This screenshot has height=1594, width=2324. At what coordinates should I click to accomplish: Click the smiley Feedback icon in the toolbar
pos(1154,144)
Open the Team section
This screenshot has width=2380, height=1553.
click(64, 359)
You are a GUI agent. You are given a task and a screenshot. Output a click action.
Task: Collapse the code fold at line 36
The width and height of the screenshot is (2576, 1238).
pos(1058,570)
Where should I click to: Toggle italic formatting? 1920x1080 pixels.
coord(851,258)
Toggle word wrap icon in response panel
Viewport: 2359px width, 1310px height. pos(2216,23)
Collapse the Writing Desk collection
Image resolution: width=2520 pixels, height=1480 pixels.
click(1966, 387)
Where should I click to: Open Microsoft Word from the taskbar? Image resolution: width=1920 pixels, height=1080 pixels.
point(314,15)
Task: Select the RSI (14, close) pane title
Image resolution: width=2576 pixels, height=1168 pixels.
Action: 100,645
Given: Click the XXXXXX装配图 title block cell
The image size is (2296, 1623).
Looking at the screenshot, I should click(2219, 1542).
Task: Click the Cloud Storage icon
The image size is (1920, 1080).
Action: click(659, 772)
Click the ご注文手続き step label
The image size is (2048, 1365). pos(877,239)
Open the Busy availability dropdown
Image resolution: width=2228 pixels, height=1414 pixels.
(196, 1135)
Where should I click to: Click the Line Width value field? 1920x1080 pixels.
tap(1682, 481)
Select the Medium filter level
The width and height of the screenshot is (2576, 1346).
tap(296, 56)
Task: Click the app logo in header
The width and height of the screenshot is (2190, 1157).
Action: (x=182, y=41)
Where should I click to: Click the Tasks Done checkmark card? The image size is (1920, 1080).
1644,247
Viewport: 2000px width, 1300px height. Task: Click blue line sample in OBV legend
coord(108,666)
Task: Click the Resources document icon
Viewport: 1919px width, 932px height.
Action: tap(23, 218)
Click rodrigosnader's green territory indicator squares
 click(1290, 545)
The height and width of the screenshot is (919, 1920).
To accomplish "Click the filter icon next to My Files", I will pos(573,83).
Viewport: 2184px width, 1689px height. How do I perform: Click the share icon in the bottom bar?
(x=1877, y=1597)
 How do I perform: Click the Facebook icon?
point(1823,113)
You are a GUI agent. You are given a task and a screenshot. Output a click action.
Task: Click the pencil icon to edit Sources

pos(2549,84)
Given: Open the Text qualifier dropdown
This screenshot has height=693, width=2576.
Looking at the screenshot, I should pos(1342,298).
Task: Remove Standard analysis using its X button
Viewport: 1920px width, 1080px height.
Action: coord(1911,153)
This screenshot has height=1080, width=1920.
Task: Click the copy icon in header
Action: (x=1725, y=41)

PROBLEM TO SOLVE: Word for word, restate the entries that appear above.

OUTPUT FOR THIS EXERCISE:
This screenshot has height=1594, width=2324. At what coordinates should I click to accomplish: Click the smiley Feedback icon in the toolbar
pos(1154,144)
Open the Team section
This screenshot has width=2380, height=1553.
click(64, 359)
You are a GUI agent. You are given a task and a screenshot. Output a click action.
Task: Collapse the code fold at line 36
The width and height of the screenshot is (2576, 1238).
pos(1058,570)
Where should I click to: Toggle italic formatting? 1920x1080 pixels.
coord(851,258)
Toggle word wrap icon in response panel
Viewport: 2359px width, 1310px height. pos(2216,23)
Collapse the Writing Desk collection
Image resolution: width=2520 pixels, height=1480 pixels.
click(1966, 387)
Where should I click to: Open Microsoft Word from the taskbar? Image resolution: width=1920 pixels, height=1080 pixels.
point(314,15)
Task: Select the RSI (14, close) pane title
Image resolution: width=2576 pixels, height=1168 pixels.
Action: 100,645
Given: Click the XXXXXX装配图 title block cell
The image size is (2296, 1623).
Looking at the screenshot, I should click(2219, 1542).
Task: Click the Cloud Storage icon
The image size is (1920, 1080).
Action: click(659, 772)
Click the ご注文手続き step label
The image size is (2048, 1365). pos(877,239)
Open the Busy availability dropdown
Image resolution: width=2228 pixels, height=1414 pixels.
(196, 1135)
Where should I click to: Click the Line Width value field? 1920x1080 pixels.
tap(1682, 481)
Select the Medium filter level
The width and height of the screenshot is (2576, 1346).
tap(296, 56)
Task: Click the app logo in header
The width and height of the screenshot is (2190, 1157).
Action: (x=182, y=41)
Where should I click to: Click the Tasks Done checkmark card? The image size is (1920, 1080).
1644,247
Viewport: 2000px width, 1300px height. Task: Click blue line sample in OBV legend
coord(108,666)
Task: Click the Resources document icon
Viewport: 1919px width, 932px height.
Action: tap(23, 218)
Click rodrigosnader's green territory indicator squares
 click(1290, 545)
The height and width of the screenshot is (919, 1920).
To accomplish "Click the filter icon next to My Files", I will pos(573,83).
Viewport: 2184px width, 1689px height. How do I perform: Click the share icon in the bottom bar?
(x=1877, y=1597)
 How do I perform: Click the Facebook icon?
point(1823,113)
You are a GUI agent. You are given a task and a screenshot. Output a click action.
Task: Click the pencil icon to edit Sources

pos(2549,84)
Given: Open the Text qualifier dropdown
This screenshot has height=693, width=2576.
Looking at the screenshot, I should pos(1342,298).
Task: Remove Standard analysis using its X button
Viewport: 1920px width, 1080px height.
Action: coord(1911,153)
This screenshot has height=1080, width=1920.
Task: Click the copy icon in header
Action: (x=1725, y=41)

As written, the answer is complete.